### Work instruction
Among the records below, find each line containing the word "agent" and copy it.

(Data)

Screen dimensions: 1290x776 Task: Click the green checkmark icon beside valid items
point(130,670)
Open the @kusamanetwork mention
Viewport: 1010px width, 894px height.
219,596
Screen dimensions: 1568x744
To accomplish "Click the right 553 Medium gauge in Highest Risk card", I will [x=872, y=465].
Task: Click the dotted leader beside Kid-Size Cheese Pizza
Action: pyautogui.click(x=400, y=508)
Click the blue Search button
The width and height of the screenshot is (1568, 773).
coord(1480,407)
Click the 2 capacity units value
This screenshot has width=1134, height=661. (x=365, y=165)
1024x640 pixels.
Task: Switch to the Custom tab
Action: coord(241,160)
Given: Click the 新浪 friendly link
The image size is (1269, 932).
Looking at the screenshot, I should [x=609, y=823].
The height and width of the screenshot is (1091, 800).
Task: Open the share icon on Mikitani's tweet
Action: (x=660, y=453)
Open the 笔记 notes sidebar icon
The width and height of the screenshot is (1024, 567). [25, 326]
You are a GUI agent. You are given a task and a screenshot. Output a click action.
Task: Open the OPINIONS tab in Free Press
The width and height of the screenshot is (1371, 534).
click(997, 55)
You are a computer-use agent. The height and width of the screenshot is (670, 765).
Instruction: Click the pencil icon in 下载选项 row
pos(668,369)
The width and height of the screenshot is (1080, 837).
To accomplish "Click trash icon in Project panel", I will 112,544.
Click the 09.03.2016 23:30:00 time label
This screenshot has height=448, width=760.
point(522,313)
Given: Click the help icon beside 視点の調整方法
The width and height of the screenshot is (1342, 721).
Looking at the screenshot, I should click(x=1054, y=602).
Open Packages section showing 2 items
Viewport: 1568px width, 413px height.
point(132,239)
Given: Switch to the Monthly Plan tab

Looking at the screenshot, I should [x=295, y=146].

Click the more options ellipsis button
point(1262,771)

(End Data)

### Reply to the task
You are a GUI agent. You are given a task and a screenshot. Output a click action.
You are a computer-use agent. The height and width of the screenshot is (670, 765).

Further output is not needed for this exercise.